J Adv Prosthodont.  2016 Oct;8(5):363-371. 10.4047/jap.2016.8.5.363.

Postoperative irradiation after implant placement: A pilot study for prosthetic reconstruction

Affiliations
  • 1Department of Advanced General Dentistry, Dankook University College of Dentistry, Cheonan, Republic of Korea.
  • 2Department of Periodontology, Dental Research Institute, Seoul National University School of Dentistry, Seoul, Republic of Korea. kst72@snu.ac.kr
  • 3Department of Radiation Oncology, Yonsei University College of Medicine, Seoul, Republic of Korea.
  • 4Department of Prosthodontics, Yonsei University College of Dentistry, Seoul, Republic of Korea.
  • 5Division in Anatomy and Development Biology, Department of Oral Biology, Yonsei University College of Dentistry, Seoul, Republic of Korea. mkchung@yuhs.ac
  • 6Department of Advanced General Dentistry, Yonsei University College of Dentistry, Seoul, Republic of Korea.

Abstract

PURPOSE
On maxillofacial tumor patients, oral implant placement prior to postoperative radiotherapy can shorten the period of prosthetic reconstruction. There is still lack of research on effects of post-implant radiotherapy such as healing process or loading time, which is important for prosthodontic treatment planning. Therefore, this study evaluated the effects of post-implant local irradiation on the osseointegration of implants during different healing stages.
MATERIALS AND METHODS
Custom-made implants were placed bilaterally on maxillary posterior edentulous area 4 weeks after extraction of the maxillary first molars in Forty-eight Sprague-Dawley rats. Experimental group (exp.) received radiation after implant surgery and the other group (control) didn't. Each group was divided into three sub-groups according to the healing time (2, 4, and 8 week) from implant placement. The exp. group 1, 2 received 15-Gy radiation 1 day after implant placement (immediate irradiation). The exp. group 3 received 15-Gy radiation 4 weeks after implant placement (delayed irradiation).
RESULTS
The bone mineral density (BMD) was significantly lower in the immediate irradiation groups. BMD was similar in the delayed irradiation group and the control group. The irradiated groups exhibited a lower bone-to-implant contact ratio, although the difference was not statistically significant. The irradiated groups also exhibited a significantly lower bone volume and higher empty lacuna count than the control groups. No implant failure due to local irradiation was found in this study.
CONCLUSION
Within the limits of this study, the timing of local irradiation critically influences the bone healing mechanism, which is related to loading time of prostheses.

Keyword

Postoperative radiotherapy; Head and neck cancer; Local irradiation; Implant; Empty lacuna

MeSH Terms

Bone Density
Head and Neck Neoplasms
Humans
Molar
Osseointegration
Pilot Projects*
Prostheses and Implants
Radiotherapy
Rats, Sprague-Dawley

Figure

  • Fig. 1 Surgical procedures. (A) Maxillary first molar of the rat (white arrow). (B) Implant was placed in the first molar space after 4-week later (white arrow).

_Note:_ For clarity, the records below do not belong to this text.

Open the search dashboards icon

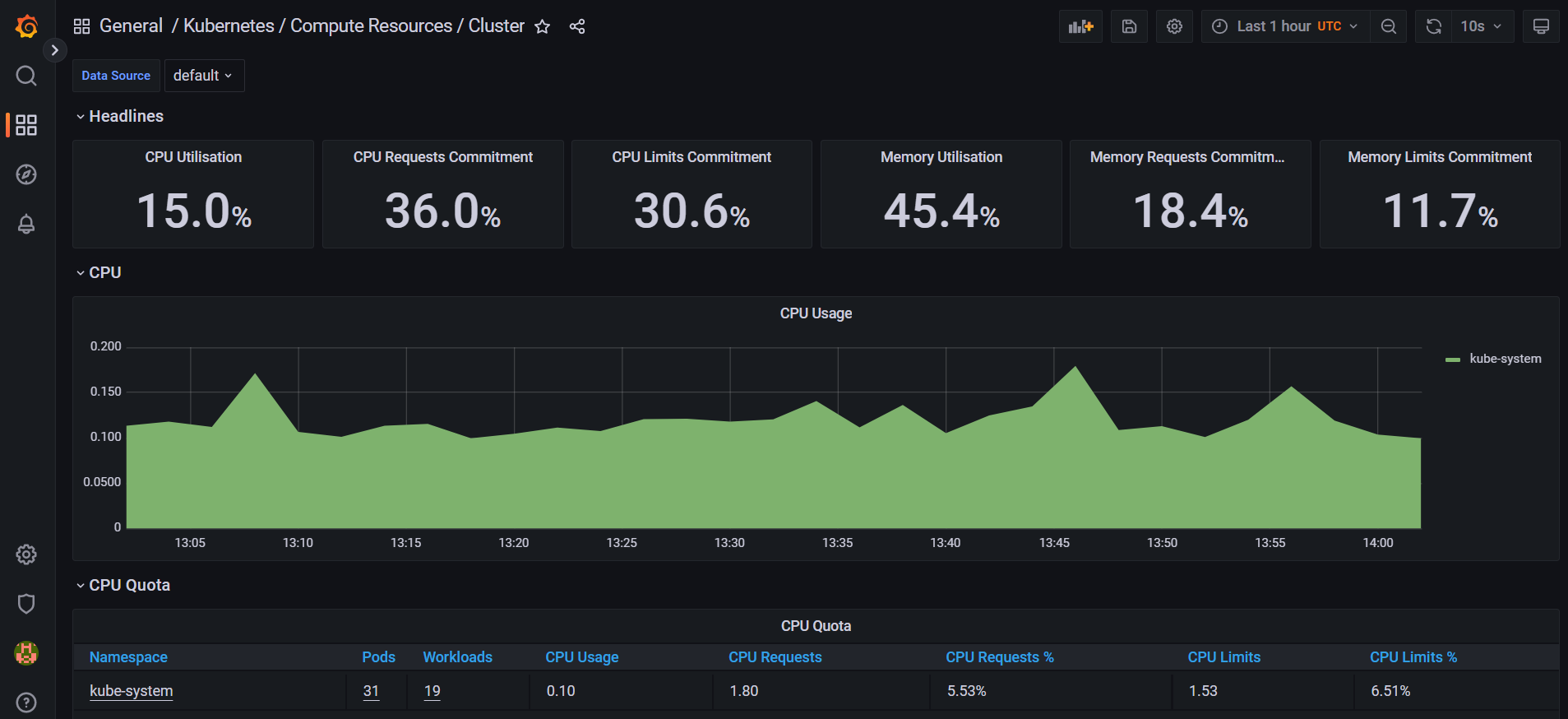click(26, 76)
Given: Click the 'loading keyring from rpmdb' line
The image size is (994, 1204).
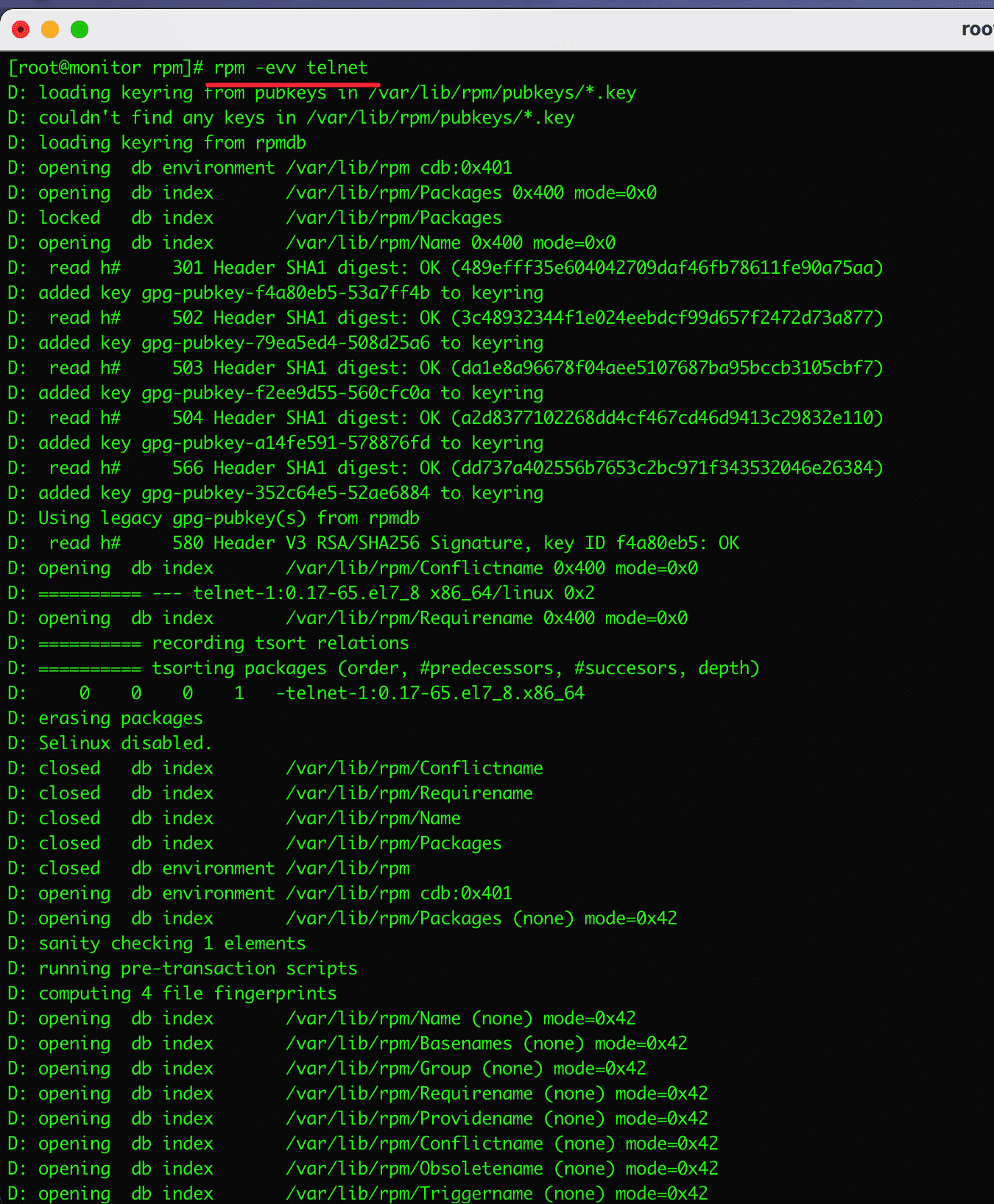Looking at the screenshot, I should pos(172,143).
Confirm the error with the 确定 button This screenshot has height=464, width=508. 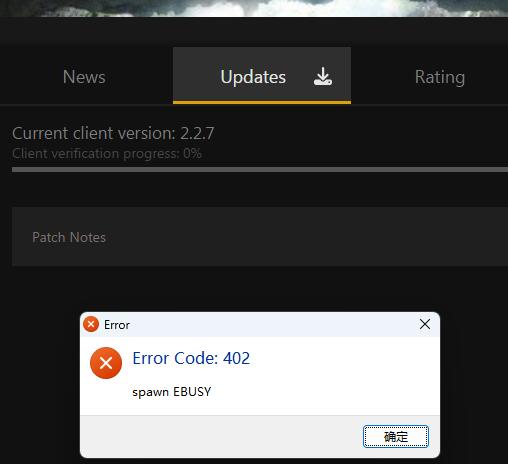[396, 436]
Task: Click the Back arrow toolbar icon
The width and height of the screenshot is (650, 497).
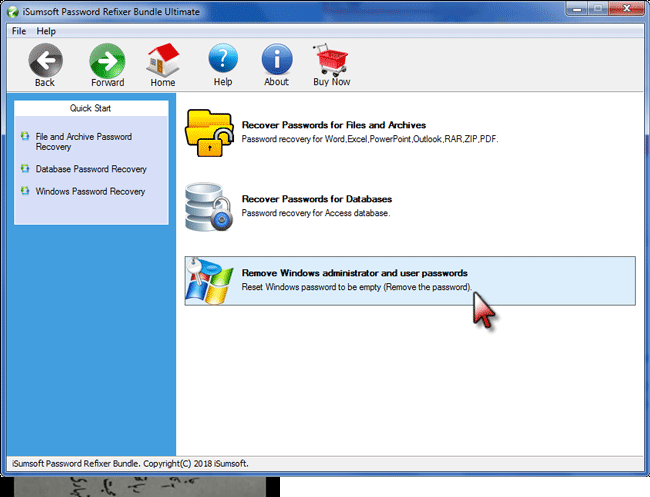Action: (x=45, y=60)
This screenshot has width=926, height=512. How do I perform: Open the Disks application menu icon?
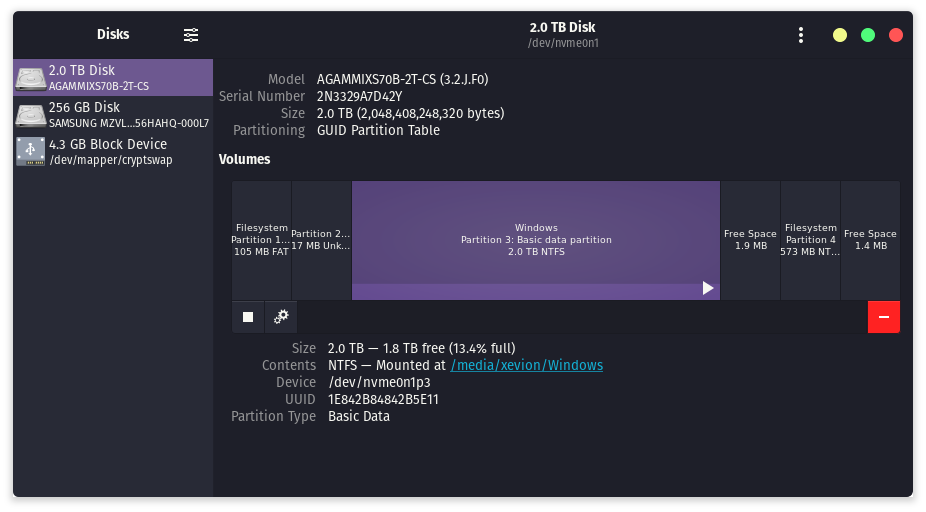(x=191, y=35)
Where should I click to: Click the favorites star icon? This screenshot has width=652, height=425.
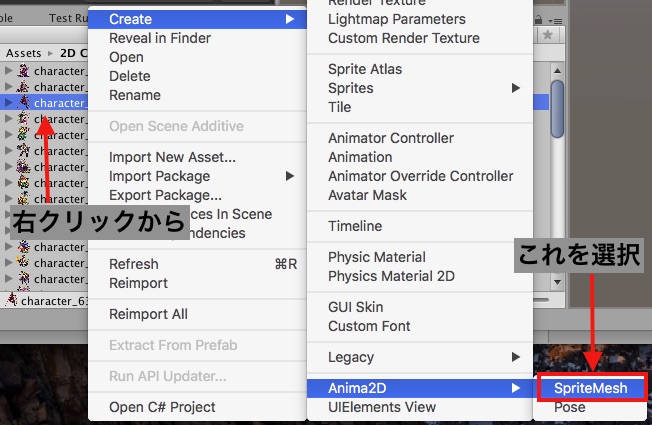point(548,35)
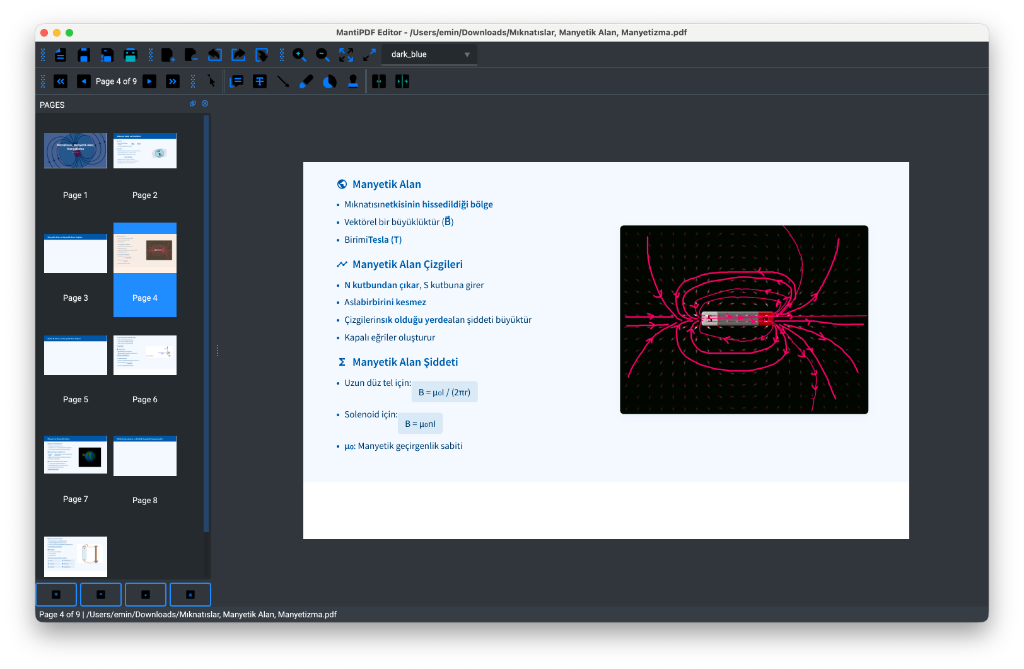The width and height of the screenshot is (1024, 669).
Task: Zoom out of the document
Action: tap(322, 55)
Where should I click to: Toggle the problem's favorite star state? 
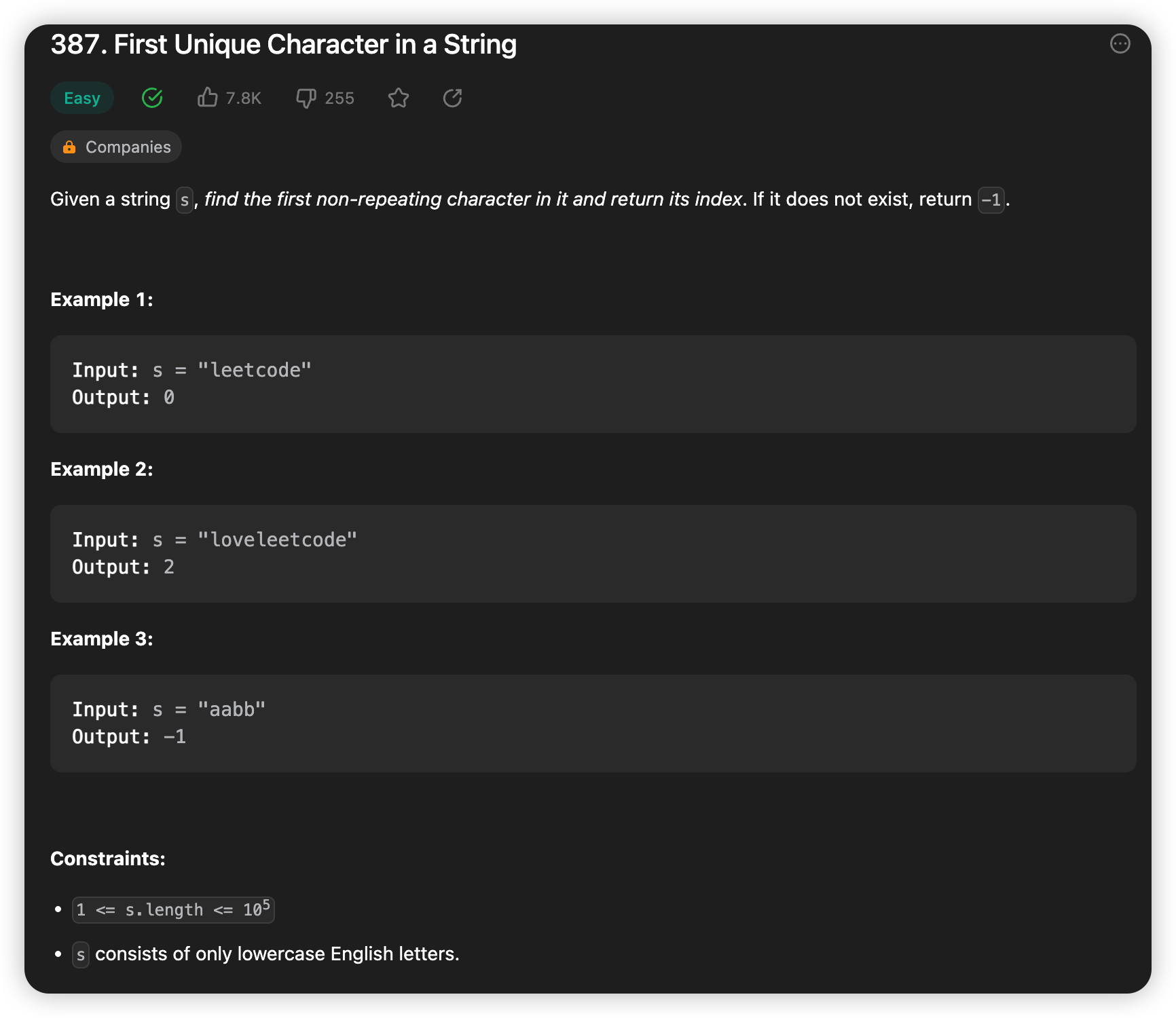pos(399,98)
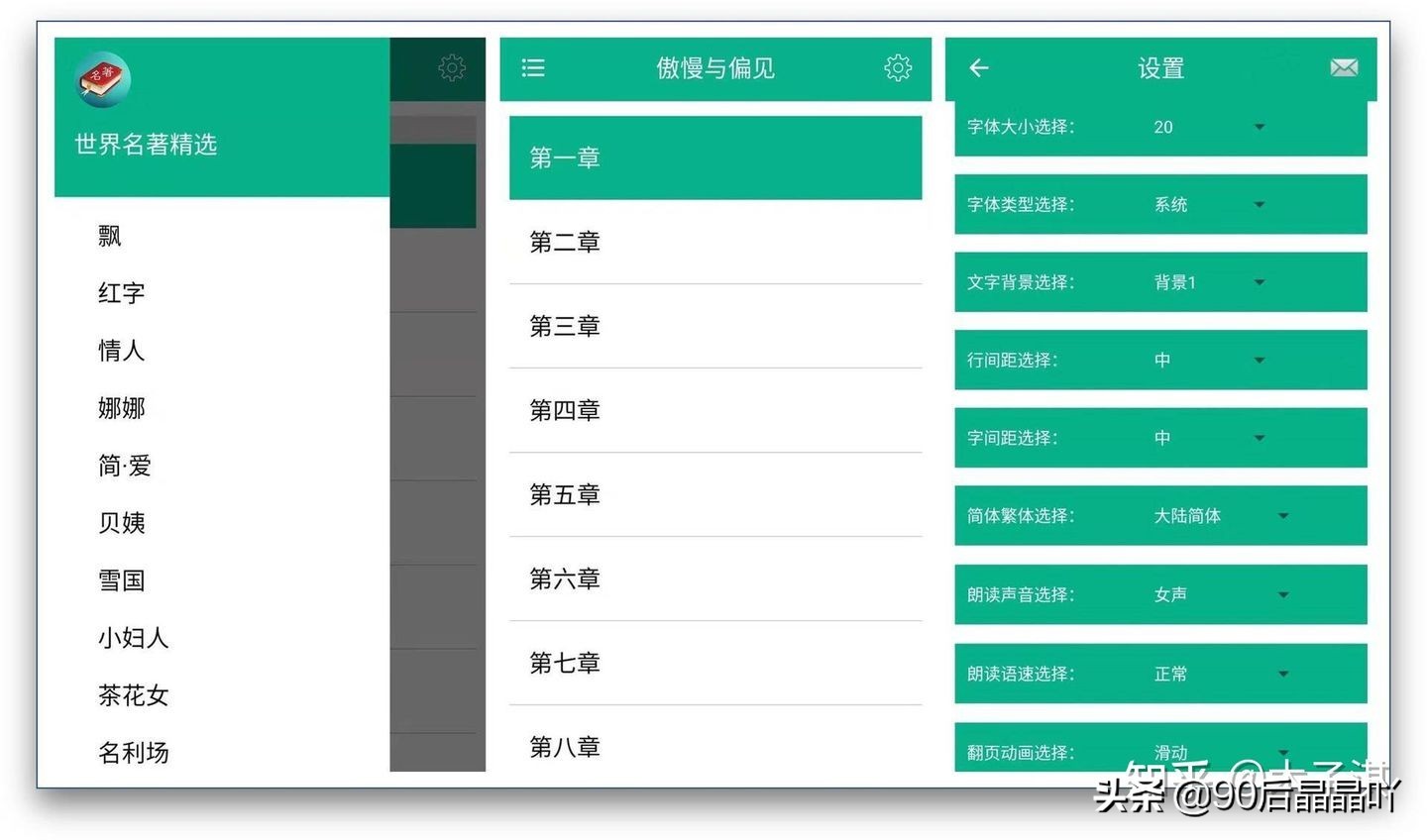Select 茶花女 from the sidebar list
Screen dimensions: 1427x840
[x=134, y=695]
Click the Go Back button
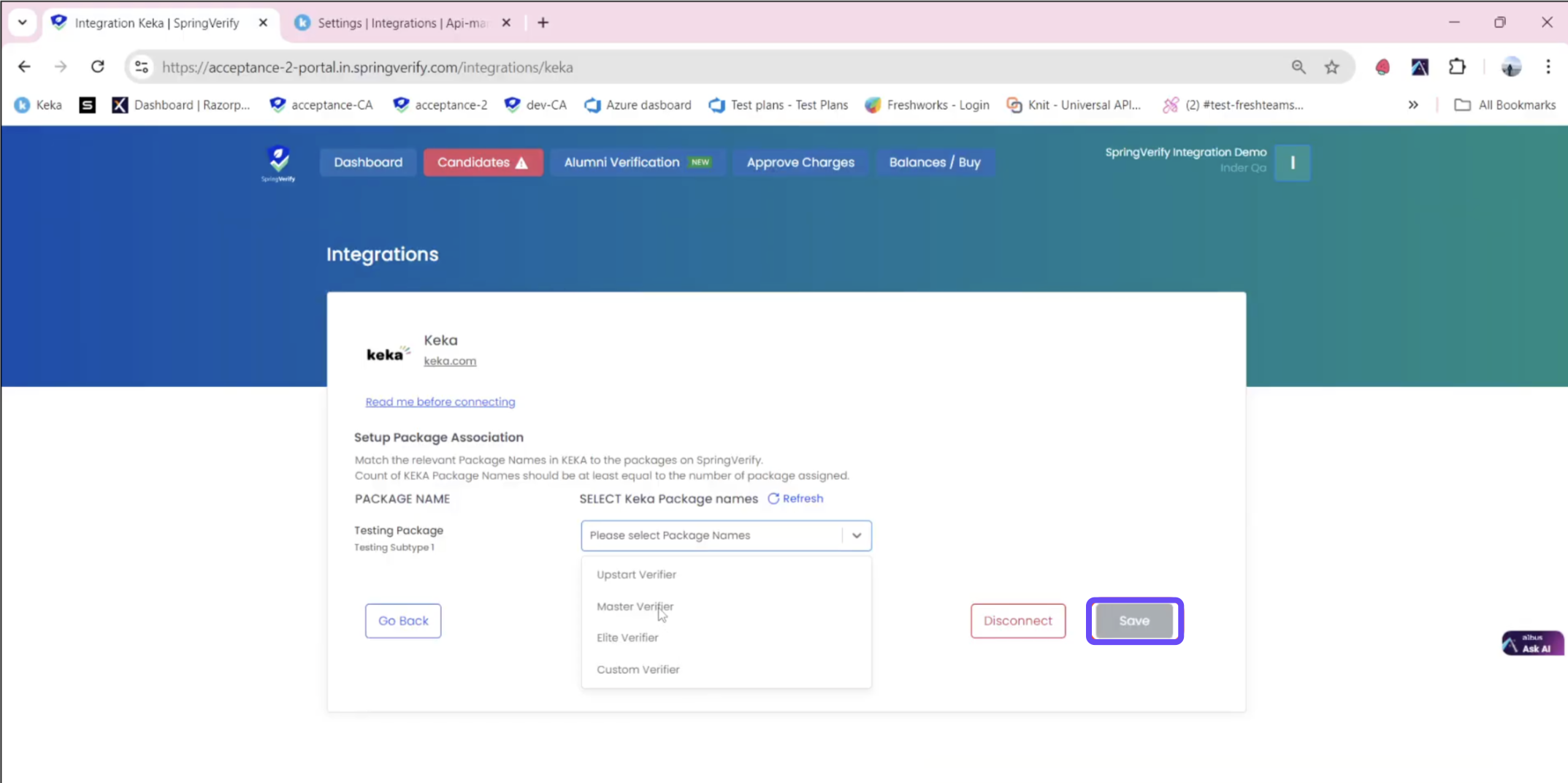Image resolution: width=1568 pixels, height=783 pixels. pyautogui.click(x=403, y=621)
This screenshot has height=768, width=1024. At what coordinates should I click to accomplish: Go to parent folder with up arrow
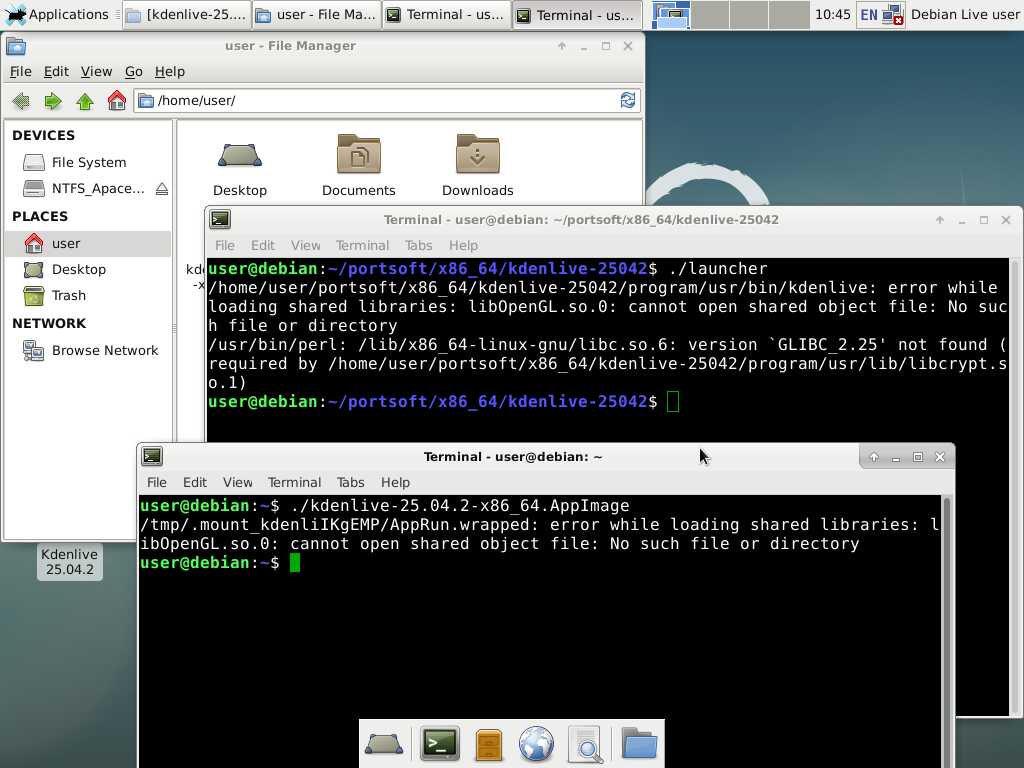click(85, 101)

  • Fig. 2 Local irradiation procedures. (A, B) Verifying radiation fields using an external beam simulator (Nucletron, Veenendaal, the Netherlands). (C, D) Radiation administration using a 6.0-MV linear accelerator (Elekta, Stockholm, Sweden) to marked position (white arrow). Field size of 2 × 2 cm (see light window).

  • Fig. 3 Microcomputed tomography analysis. (A) Three-dimensional (3D) image reconstruction using OnDemand 3D software. (B) Bone mineral density (BMD) in the region of interest (ROI). Red stars indicate a significant difference between the exp. and control groups (P < .05); orange stars indicate a significant difference between the control groups (P < .05).

  • Fig. 4 Histologic images of the implant sites. Upper: Hematoxylin-and-eosin (H&E)-stained images at lower magnification (12.5×). Scale bar = 500 µm. A - C: Exp. groups. D - F: Control groups. A, D: 2 weeks after implant placement. B, E: 4 weeks after implant placement. C, F: 8 weeks after implant placement. Black arrows indicate empty lacunae (H&E, original magnification 100×. Scale bar = 200 µm).

  • Fig. 5 Fluorescence microscopic images of the implant sites. (A) H&E-stained image, green and red emitting regions ofexp. group 3. (B) H&E-stained image, green and red emitting regions of control group 3. Injection time of fluorescence expression agents after implant surgery are shown on the upper left (original magnification 50×. Scale bar = 200 µm).